╭─ Entries shown

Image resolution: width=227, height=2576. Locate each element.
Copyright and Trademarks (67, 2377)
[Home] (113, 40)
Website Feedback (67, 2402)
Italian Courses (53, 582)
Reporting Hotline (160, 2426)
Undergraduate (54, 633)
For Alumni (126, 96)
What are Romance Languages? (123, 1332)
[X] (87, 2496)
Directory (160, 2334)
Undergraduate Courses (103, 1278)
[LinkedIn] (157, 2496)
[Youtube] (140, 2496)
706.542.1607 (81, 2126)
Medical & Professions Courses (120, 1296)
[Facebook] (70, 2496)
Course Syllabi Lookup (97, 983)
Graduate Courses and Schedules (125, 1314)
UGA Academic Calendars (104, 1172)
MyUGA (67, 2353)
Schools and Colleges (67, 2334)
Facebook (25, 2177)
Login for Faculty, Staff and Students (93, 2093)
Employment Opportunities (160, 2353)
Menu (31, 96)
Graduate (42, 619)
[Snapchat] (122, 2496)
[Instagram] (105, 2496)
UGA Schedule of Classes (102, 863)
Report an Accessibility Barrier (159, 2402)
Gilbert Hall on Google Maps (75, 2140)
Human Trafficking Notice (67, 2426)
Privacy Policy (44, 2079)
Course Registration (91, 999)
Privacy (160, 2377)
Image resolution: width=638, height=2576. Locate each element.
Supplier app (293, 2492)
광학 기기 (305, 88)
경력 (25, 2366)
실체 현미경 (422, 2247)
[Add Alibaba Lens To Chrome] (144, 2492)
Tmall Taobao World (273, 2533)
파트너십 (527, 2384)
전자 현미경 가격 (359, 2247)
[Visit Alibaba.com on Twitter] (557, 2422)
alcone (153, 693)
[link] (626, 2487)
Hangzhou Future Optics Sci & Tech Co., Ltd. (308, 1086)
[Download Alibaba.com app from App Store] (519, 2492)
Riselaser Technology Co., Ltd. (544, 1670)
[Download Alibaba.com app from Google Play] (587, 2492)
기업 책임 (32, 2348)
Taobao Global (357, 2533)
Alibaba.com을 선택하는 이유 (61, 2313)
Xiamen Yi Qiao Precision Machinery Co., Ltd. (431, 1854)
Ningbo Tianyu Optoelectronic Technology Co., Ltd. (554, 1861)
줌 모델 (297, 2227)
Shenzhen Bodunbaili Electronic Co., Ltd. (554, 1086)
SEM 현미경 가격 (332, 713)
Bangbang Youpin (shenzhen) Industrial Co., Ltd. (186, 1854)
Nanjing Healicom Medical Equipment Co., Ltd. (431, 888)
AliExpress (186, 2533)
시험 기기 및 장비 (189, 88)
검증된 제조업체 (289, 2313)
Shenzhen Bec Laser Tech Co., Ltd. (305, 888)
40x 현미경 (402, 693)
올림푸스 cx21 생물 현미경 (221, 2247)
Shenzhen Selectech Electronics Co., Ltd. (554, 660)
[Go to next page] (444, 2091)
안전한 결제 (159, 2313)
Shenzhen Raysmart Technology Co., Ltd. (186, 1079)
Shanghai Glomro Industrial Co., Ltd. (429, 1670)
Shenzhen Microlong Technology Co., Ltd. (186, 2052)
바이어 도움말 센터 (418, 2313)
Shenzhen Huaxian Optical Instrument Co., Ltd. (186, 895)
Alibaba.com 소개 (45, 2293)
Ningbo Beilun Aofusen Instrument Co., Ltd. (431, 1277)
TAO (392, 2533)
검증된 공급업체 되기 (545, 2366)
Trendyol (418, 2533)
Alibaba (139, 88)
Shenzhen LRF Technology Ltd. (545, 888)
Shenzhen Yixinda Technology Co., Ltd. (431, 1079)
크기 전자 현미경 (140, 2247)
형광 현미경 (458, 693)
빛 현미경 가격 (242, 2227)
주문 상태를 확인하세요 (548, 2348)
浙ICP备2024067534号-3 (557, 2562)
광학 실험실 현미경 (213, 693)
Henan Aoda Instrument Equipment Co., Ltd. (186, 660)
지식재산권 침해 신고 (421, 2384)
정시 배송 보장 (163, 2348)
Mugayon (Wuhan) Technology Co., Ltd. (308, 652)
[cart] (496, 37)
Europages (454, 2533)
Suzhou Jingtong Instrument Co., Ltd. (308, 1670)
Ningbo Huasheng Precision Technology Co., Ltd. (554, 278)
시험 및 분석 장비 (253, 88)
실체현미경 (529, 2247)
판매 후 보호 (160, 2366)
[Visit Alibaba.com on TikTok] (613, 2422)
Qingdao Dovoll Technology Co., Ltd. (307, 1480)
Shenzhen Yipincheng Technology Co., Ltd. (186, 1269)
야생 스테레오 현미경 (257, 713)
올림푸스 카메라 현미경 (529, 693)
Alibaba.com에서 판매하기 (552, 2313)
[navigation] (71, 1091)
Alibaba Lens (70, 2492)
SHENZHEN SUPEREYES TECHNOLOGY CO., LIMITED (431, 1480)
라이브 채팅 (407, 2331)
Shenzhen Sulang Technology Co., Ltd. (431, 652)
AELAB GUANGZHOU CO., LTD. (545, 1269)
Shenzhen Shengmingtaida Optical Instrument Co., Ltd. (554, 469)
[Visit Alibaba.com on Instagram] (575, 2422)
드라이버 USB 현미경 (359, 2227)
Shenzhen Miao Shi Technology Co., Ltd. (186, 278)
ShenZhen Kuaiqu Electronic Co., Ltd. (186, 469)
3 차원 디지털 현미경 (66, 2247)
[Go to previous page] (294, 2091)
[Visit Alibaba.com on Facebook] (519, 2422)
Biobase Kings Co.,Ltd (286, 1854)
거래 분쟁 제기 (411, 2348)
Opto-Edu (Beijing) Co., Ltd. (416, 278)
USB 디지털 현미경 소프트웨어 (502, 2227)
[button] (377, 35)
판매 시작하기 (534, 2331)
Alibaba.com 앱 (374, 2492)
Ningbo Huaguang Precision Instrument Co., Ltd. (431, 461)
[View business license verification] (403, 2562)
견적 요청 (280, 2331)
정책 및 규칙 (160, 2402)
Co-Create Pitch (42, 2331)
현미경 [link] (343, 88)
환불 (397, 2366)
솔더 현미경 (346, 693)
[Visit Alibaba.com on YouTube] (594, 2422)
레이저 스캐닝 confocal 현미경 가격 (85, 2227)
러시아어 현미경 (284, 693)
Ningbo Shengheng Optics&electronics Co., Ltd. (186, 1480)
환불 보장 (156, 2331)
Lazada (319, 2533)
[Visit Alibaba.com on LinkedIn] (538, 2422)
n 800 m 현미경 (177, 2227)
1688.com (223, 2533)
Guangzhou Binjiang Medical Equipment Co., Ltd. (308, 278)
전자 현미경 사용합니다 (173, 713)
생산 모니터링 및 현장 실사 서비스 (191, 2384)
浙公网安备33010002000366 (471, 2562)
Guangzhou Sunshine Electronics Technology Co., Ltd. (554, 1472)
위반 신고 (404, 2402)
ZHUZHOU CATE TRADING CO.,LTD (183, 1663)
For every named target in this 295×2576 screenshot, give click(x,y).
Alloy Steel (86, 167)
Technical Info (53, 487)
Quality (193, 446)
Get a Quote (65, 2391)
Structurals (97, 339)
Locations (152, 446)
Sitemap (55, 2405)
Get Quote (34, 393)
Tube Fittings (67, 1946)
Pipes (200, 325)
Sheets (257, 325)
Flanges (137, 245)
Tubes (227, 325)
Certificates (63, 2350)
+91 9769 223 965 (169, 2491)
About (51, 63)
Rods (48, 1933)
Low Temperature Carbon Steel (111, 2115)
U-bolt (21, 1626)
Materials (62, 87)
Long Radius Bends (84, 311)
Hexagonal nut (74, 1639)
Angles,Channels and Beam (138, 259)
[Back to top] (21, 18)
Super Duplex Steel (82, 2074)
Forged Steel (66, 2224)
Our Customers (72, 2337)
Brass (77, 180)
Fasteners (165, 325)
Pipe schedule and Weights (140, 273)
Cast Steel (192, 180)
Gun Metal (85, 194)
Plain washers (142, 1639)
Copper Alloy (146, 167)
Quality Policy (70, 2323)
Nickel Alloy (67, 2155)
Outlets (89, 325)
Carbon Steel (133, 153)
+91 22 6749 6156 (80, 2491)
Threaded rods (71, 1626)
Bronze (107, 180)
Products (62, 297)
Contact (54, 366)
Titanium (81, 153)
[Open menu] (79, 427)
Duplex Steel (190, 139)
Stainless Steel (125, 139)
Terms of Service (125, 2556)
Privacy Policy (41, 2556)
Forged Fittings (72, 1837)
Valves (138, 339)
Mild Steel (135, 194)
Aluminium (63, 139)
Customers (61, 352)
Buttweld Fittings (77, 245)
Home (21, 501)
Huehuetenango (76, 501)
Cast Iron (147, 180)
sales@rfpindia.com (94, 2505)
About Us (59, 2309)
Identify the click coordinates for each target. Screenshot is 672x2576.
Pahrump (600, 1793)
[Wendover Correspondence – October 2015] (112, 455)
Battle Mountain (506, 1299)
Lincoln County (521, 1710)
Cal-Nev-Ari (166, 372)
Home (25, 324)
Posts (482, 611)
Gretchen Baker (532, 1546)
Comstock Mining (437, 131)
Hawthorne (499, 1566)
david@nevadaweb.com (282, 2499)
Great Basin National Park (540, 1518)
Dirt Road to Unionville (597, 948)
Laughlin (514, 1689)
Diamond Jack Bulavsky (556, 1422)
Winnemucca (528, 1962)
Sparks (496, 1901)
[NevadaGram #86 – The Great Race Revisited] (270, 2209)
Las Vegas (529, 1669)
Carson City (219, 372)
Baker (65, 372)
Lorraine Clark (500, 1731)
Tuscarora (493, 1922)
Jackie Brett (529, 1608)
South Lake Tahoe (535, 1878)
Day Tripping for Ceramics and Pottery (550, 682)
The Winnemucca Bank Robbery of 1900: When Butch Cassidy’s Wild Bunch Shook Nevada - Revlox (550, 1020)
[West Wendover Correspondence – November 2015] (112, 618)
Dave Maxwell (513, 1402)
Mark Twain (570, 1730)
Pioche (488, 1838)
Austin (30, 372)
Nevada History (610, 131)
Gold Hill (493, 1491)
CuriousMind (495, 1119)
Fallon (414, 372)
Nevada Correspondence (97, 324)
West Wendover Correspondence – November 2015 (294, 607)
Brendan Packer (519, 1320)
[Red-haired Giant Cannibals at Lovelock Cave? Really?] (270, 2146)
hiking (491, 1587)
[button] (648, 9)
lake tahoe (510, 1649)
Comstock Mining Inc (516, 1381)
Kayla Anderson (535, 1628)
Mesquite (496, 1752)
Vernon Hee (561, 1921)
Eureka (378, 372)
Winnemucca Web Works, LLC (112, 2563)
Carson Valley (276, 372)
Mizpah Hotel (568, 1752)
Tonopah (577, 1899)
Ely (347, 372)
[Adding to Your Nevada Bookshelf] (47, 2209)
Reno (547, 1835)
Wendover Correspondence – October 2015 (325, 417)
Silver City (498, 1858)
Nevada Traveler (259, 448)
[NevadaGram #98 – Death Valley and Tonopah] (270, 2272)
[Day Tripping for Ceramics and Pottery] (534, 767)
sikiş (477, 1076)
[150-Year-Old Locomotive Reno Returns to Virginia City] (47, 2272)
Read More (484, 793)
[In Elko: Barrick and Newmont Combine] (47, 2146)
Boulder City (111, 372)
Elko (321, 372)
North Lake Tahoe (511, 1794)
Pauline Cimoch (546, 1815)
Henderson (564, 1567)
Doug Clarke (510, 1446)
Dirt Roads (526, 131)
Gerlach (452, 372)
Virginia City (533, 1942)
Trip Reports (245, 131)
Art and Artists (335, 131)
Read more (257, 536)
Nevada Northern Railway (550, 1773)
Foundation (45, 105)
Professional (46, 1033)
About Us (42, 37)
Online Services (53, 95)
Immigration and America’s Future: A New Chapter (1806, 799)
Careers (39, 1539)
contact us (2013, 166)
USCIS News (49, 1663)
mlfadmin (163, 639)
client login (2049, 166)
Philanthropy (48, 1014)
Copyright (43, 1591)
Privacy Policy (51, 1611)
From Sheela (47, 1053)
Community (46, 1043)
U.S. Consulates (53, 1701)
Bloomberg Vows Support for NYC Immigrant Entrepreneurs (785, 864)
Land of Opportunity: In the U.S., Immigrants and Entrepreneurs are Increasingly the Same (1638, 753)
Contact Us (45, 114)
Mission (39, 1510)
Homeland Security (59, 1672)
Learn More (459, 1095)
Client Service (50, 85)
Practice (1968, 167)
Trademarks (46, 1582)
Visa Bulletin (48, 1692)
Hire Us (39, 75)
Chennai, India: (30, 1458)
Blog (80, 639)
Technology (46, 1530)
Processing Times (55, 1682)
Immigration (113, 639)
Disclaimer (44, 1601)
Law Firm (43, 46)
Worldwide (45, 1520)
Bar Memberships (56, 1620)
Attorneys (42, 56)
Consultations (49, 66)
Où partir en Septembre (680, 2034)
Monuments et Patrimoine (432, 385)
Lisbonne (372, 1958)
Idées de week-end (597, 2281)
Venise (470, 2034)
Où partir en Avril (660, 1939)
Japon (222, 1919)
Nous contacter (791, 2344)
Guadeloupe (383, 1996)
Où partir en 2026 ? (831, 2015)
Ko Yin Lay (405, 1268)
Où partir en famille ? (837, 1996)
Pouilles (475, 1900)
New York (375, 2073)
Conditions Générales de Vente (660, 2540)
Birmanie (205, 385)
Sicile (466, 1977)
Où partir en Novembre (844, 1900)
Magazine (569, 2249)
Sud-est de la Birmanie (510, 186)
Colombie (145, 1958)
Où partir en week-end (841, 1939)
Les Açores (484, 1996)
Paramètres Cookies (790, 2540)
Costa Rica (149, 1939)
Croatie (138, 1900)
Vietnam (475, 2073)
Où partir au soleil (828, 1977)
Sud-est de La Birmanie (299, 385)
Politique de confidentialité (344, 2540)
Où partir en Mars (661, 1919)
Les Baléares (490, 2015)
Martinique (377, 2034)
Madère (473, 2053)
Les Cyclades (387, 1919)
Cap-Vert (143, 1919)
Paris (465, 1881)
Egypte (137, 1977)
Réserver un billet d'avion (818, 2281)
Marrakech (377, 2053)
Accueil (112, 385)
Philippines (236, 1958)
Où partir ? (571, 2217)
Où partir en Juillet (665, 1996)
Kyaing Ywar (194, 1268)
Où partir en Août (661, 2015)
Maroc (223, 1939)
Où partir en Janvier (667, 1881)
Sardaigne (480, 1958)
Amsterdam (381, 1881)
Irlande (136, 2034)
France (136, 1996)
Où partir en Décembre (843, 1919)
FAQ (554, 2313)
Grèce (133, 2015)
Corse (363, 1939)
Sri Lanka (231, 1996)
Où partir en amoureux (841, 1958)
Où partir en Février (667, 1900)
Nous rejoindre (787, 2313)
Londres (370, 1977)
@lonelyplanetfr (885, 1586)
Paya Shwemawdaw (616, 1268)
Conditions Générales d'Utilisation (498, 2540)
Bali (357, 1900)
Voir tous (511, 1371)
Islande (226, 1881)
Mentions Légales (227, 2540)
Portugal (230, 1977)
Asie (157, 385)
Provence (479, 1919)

╰─

Start at the line containing "Londres (370, 1977)". Repeat it and each line after it, word for word, to the end of the records.

_Answer space_
Londres (370, 1977)
@lonelyplanetfr (885, 1586)
Paya Shwemawdaw (616, 1268)
Conditions Générales d'Utilisation (498, 2540)
Bali (357, 1900)
Voir tous (511, 1371)
Islande (226, 1881)
Mentions Légales (227, 2540)
Portugal (230, 1977)
Asie (157, 385)
Provence (479, 1919)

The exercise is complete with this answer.